Инна подняла голову, удивленно вскинув брови.

— Как это — не зря? Они же из-за бревна повздорили, ты сам говорил...

Игнатьев криво усмехнулся и покачал головой.

— Бревно — это для дураков сказка. А люди шепчутся, будто он Дашку Токареву тискал по сеновалам, пока муж её на заводе в Николаевске спину гнул. Юрка-то прознал, вот и кинулся на него. Ненадежный Семка Опасный. Гулять любит, на чужих баб заглядывается. 

Инна побледнела, пальцы её судорожно сжали бахрому. 

— Быть не может… Наговоры это! Дашка сама за ним бегала, все знают...

— Бегала или нет, а Семён не отпихнул, — отрезал Игнатьев и тяжело припечатал ладонь к столу. — Дыма без огня не бывает, дочка.

— Не отпихнул... А может, и отпихнул! Сплетни это, батя, злые люди наговаривают! — голос Инны сорвался, и на глазах у неё заблестели слезы отчаяния. 

Игнатьев посмотрел на неё, вздохнул, и в его суровом взгляде на миг промелькнула жалость.

— Ты вот что, Инна. Не плачь. С Семёном пока повремени. Пусть всё уляжется. Сейчас такое время. Вчерашний кучер может комиссаром стать, а может и под горячую руку попасть. Да и нрав его… Сегодня он замужних тискает, а завтра нас под монастырь подпишет. До восемнадцатого года, говоришь, ждать собралась? Поглядим, доживет ли твоя верность до первой его новой зазнобы.

Игнатьев поднялся и накрыл дрожащую руку дочери своей широкой ладонью.

— Не бойся, мы свою землю сами пашем. Но за Семёном приглядывай в оба. Если он в Томск повадится к брату ездить — значит, кончилась его спокойная жизнь. И нашу он в щепки разнесет.

Инна ничего не ответила. Она смотрела в окно на тающий мартовский снег, и слова отца о Дашке Токаревой жгли её изнутри сильнее, чем новости о рухнувшем троне. С улицы донесся протяжный, тревожный гудок паровоза со стороны Узловой.

Лементьев стоял на широком крыльце, распахнув дорогую шубу, несмотря на резкий мартовский ветер. Он смотрел в сторону Узловой, откуда доносились непривычно частые и тревожные гудки паровозов. Рядом, у коновязи, Семён Капустин проверял упряжь, стараясь не поднимать глаз на хозяина.

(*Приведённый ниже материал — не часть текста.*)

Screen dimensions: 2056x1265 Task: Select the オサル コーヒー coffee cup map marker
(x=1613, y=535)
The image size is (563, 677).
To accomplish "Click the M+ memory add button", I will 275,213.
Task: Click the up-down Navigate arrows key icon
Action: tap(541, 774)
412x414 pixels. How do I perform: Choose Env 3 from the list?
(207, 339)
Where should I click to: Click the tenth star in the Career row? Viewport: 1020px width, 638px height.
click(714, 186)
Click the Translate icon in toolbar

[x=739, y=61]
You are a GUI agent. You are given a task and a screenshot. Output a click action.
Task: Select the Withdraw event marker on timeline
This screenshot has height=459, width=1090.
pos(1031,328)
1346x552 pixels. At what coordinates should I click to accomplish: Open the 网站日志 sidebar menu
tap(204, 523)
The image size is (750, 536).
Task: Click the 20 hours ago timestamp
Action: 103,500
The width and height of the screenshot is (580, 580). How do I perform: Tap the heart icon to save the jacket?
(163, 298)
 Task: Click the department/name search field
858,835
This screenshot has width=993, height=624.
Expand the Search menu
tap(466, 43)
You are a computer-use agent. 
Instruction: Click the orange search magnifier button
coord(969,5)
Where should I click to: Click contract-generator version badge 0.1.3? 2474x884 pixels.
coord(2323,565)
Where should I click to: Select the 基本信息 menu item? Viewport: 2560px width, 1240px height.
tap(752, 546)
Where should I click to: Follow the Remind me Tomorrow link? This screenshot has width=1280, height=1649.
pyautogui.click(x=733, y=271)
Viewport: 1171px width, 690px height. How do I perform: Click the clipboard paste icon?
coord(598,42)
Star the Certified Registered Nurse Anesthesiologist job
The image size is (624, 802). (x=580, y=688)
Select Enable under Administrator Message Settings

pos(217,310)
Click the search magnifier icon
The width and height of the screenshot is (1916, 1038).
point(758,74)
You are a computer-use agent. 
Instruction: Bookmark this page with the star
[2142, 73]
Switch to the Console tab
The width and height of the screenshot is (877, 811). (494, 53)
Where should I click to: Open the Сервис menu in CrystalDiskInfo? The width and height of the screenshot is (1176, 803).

— Что, Семён, затихла станция? — голос Лементьева был низким, с вкрадчивой хрипотцой, от которой у людей в Касатоновке холодело внутри. — Слышу, шумят городские. Думают, если в Томске извозчики забастовали, так и здесь можно горло драть?

Семён промолчал, туже затягивая подпругу.

— Ты мне вот что скажи, — Лементьев медленно спустился по ступеням, поигрывая тяжелой нагайкой. — Брат твой, Андрейка, в Томске всё так же на путях распоряжается? Мне сказывали, он теперь в первых рядах с красным флагом бегает. Неужто правда?

— Всякое болтают, барин, — глухо ответил Семён. — Время такое… смутное.

— Время всегда одно, Семён, — Лементьев подошел вплотную, обдав кучера запахом крепкого табака. — Есть те, кто вожжи держит, и те, кого в телеге везут. Я этот лес не для того у Пыжикова выгрызал и шесть лет по бревнышку в Николаевск гнал, чтобы теперь какой-то Костомаров мне мандаты в нос тыкал.

Он резко схватил Семёна за плечо, железными пальцами сминая сукно кафтана.

— Поедешь на станцию. Разузнай, что там Юдин-учетчик задумал. Столько лет он у меня под началом тише воды сидел, жетоны свои перебирал, а теперь, слышь, комитет возглавил? Ты ему передай: если хоть один мой вагон с лесом в сторону уйдет без моего ведома — я его вместе с его мандатом в топку засуну. Лично.

Лементьев обернулся к дому, где в окнах уже горели огни.

— И мужиков наших, касатоновских, предупреди. Тех, кто у меня в долгу. Пусть берданки почистят. Если городские на склады сунутся — встретим по-своему. Революция в Томске, Семён, а здесь — моя земля.

Он криво усмехнулся, глядя на кучера:

— И про Инну Игнатьеву не забывай. Хочешь зятем к Пантелею войти — держись моей руки. Комиссары придут и уйдут, а барин Лементьев никуда не делся. Понял меня?

— Понял, барин, — ответил Семён, вскакивая в седло.

Лементьев проводил его взглядом, хищно прищурившись. Он чувствовал запах большой крови и, в отличие от трусливого начальства на станции, был к ней готов. Своё он отдавать не собирался.

Март 1917 года выдался слепящим, с колючим ветром, который гнал по путям Узловой ледяную крошку. Павел Неделин спрыгнул с подножки паровоза еще до того, как состав окончательно замер у перрона. На нем была всё та же потертая кожанка, ставшая теперь его боевым мундиром, а на рукаве алела широкая повязка с корявыми буквами «Р.М.» — рабочая милиция.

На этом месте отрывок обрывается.